▶ What you are asked to do
Everything from the line containing "E-mail marketing por: (57, 2510)" through the line containing "Sustentabilidade (181, 537)" should be repeated exactly, and nothing else from the data.

---

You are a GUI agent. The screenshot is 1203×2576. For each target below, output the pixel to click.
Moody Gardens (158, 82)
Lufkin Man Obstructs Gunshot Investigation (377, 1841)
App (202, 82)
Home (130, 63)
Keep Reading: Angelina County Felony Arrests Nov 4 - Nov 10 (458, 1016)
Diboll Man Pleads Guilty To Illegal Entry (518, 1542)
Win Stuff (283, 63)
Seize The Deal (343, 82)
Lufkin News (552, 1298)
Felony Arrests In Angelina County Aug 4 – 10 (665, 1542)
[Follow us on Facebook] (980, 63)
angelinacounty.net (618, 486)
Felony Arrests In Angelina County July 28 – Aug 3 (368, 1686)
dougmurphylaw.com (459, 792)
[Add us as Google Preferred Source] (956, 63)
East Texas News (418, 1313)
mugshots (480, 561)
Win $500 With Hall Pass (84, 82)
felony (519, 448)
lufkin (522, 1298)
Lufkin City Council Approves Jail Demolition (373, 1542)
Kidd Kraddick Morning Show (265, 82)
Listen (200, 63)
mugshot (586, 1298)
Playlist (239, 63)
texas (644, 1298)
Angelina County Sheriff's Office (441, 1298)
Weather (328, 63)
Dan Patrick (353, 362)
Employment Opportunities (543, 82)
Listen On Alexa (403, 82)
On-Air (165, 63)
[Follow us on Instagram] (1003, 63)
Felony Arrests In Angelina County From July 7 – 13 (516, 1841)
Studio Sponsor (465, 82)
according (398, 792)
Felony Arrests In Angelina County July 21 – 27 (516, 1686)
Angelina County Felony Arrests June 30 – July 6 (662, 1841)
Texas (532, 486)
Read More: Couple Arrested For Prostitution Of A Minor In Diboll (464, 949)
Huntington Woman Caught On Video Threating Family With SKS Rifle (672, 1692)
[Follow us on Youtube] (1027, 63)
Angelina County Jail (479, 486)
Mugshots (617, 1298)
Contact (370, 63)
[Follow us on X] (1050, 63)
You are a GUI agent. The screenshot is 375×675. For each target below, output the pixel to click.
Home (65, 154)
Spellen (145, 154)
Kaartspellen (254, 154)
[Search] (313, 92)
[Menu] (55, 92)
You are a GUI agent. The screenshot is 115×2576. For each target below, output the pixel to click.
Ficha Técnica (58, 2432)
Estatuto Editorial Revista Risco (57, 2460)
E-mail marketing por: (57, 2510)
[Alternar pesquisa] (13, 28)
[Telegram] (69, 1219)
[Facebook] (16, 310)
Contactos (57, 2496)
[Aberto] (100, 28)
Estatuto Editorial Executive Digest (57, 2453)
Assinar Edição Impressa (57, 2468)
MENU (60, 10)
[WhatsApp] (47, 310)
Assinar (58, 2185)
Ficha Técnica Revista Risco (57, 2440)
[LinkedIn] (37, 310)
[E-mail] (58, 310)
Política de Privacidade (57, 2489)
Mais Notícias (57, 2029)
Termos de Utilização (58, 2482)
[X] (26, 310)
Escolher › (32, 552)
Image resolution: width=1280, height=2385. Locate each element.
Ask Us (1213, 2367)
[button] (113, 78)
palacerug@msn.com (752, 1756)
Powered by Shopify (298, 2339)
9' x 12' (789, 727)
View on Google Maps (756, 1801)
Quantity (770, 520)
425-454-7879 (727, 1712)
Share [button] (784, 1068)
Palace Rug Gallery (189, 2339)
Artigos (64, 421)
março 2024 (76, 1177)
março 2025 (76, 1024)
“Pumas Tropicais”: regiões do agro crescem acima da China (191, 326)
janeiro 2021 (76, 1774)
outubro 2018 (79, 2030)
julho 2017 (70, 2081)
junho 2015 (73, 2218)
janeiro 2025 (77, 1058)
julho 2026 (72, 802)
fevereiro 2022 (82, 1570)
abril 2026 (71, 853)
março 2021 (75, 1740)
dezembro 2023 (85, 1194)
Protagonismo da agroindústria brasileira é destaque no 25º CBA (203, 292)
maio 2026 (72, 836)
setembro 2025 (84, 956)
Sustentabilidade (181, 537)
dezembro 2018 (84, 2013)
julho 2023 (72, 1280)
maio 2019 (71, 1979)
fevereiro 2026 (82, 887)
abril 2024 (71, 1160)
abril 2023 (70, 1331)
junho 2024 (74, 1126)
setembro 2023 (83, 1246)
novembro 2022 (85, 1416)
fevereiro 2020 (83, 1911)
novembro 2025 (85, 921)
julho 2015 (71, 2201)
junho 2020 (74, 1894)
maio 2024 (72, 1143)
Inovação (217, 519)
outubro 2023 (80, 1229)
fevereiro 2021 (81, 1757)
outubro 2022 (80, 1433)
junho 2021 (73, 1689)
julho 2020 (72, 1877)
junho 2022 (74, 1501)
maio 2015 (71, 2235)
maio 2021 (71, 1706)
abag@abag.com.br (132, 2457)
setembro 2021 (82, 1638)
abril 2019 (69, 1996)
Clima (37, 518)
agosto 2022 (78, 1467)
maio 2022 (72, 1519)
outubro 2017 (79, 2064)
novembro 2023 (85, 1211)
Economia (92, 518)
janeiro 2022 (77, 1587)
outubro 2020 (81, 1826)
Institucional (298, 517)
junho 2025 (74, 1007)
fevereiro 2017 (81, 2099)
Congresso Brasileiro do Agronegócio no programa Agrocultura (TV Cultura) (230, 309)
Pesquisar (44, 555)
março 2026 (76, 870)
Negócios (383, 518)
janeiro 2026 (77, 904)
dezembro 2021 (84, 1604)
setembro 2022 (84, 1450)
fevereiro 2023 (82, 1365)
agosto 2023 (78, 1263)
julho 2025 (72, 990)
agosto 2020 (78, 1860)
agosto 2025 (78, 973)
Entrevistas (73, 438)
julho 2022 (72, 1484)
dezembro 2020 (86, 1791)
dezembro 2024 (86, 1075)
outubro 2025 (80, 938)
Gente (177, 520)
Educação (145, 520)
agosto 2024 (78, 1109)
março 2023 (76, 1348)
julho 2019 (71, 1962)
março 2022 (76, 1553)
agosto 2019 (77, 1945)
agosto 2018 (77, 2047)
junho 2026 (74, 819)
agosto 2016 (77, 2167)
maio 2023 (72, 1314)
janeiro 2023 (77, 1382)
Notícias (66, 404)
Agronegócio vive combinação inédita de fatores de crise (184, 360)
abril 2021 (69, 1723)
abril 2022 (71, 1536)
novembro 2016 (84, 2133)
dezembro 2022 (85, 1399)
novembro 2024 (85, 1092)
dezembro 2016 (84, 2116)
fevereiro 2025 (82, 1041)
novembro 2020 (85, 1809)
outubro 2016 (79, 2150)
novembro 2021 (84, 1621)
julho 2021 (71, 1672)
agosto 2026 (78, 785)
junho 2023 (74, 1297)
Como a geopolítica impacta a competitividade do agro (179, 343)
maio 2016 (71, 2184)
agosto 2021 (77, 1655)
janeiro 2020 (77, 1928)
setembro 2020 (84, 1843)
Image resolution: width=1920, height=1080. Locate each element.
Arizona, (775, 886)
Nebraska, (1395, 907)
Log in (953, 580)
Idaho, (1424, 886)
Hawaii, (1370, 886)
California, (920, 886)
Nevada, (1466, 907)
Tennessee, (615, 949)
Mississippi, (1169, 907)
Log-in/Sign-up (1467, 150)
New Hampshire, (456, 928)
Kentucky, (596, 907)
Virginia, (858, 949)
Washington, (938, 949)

---

▶ Your response
E-mail marketing por: (57, 2510)
[Alternar pesquisa] (13, 28)
[Telegram] (69, 1219)
[Facebook] (16, 310)
Contactos (57, 2496)
[Aberto] (100, 28)
Estatuto Editorial Executive Digest (57, 2453)
Assinar Edição Impressa (57, 2468)
MENU (60, 10)
[WhatsApp] (47, 310)
Assinar (58, 2185)
Ficha Técnica Revista Risco (57, 2440)
[LinkedIn] (37, 310)
[E-mail] (58, 310)
Política de Privacidade (57, 2489)
Mais Notícias (57, 2029)
Termos de Utilização (58, 2482)
[X] (26, 310)
Escolher › (32, 552)
Image resolution: width=1280, height=2385. Locate each element.
Ask Us (1213, 2367)
[button] (113, 78)
palacerug@msn.com (752, 1756)
Powered by Shopify (298, 2339)
9' x 12' (789, 727)
View on Google Maps (756, 1801)
Quantity (770, 520)
425-454-7879 (727, 1712)
Share [button] (784, 1068)
Palace Rug Gallery (189, 2339)
Artigos (64, 421)
março 2024 (76, 1177)
março 2025 (76, 1024)
“Pumas Tropicais”: regiões do agro crescem acima da China (191, 326)
janeiro 2021 (76, 1774)
outubro 2018 (79, 2030)
julho 2017 (70, 2081)
junho 2015 (73, 2218)
janeiro 2025 (77, 1058)
julho 2026 (72, 802)
fevereiro 2022 (82, 1570)
abril 2026 (71, 853)
março 2021 (75, 1740)
dezembro 2023 (85, 1194)
Protagonismo da agroindústria brasileira é destaque no 25º CBA (203, 292)
maio 2026 (72, 836)
setembro 2025 (84, 956)
Sustentabilidade (181, 537)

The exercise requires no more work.